Indra Devi’s yoga studio opened on Sunset Boulevard in Hollywood in 1948. That’s her in front in the second picture. She is the subject of a recent biography by Michelle Goldberg, The Goddess Pose.
Indra Devi led an extragavantly transnational life — as befits someone with a significant role in the creation and spread of a global yoga. Born Evgeniya Peterson in 1899 in Latvia to a Swedish father (a banker) and Russian mother (an aristocrat and performer), her family was stripped of its assets after the Russian Revolution. By 1921 she was performing in a Russian theatre troupe in Berlin and became a silent film actress in India under the name 'Indira Devi', with her most famous film produced in 1930: the arrival of sound curtailed her film career. After studying yoga with Krishnamacharya in Mysore in 1938, she taught yoga in Shanghai in a house belonging to Soong Mei-Ling/Madame Chiang Kai-Shek (Five classes a day in “Madame’s bedroom,” which was large enought to hold 25 people). After the Japanese invasion, still free because of her German papers, she taught yoga to the staff of the American consulate that had been interned in the Metropole Hotel. In 1948 she opened the yoga studio in Hollywood pictured above, one of the very first. At the age of 86 she moved to Argentina, teaching there as well. She died there in 2002.

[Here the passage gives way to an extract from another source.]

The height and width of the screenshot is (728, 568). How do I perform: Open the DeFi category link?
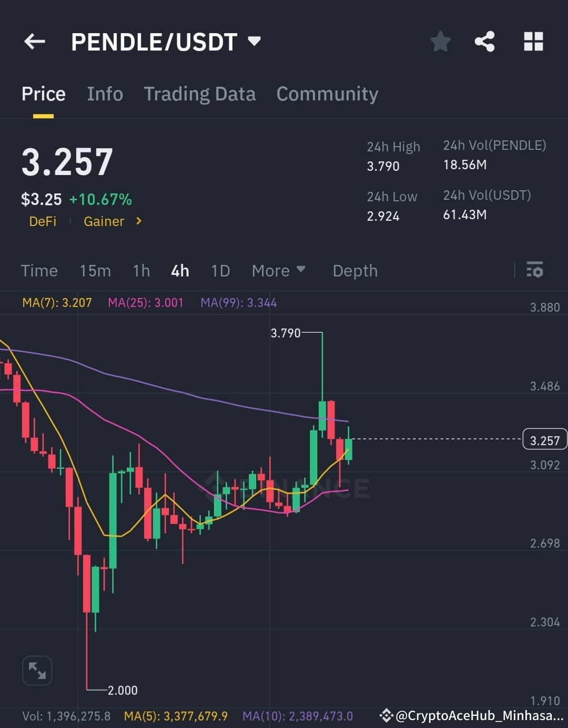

When she approached Krishnamacharya to join his yoga school, he refused: “In my school there are no women, there are only men, and, among them, no foreigners.” So she went over his head to his employer, the Maharaja of Mysore, who insisted she be admitted. Ten years later she was in the US teaching largely, though not exclusively, to women; and publishing books: titles such as Forever Young, Forever Healthy and Yoga for Americans.
Rank and celebrity play a large part in her story: she seems always to have access to the people who will propel her forward. Through the celebrity of many of her clients Yoga became really for the first time a non-esoteric phenomenon in the US and therefore beyond. For her first decades in the US the 1924 Immigration Act was still in force: no Indian teachers were able to come. Indra Devi’s trademark sari must have been one of the very few. The restrictions didn’t begin to ease until 1965, just in time for a rather different yogic influx into the US.
There is a link into Australia: in Shanghai she brought in another White Russian refugee, Mikhail Volin, to help teach classes. In 1950 he set up the Sydney Yoga Centre. He is the author of the 1964 Yoga at Home liftout in the Australian Woman’s Weekly where he can be seen on a tigerskin wearing a thong.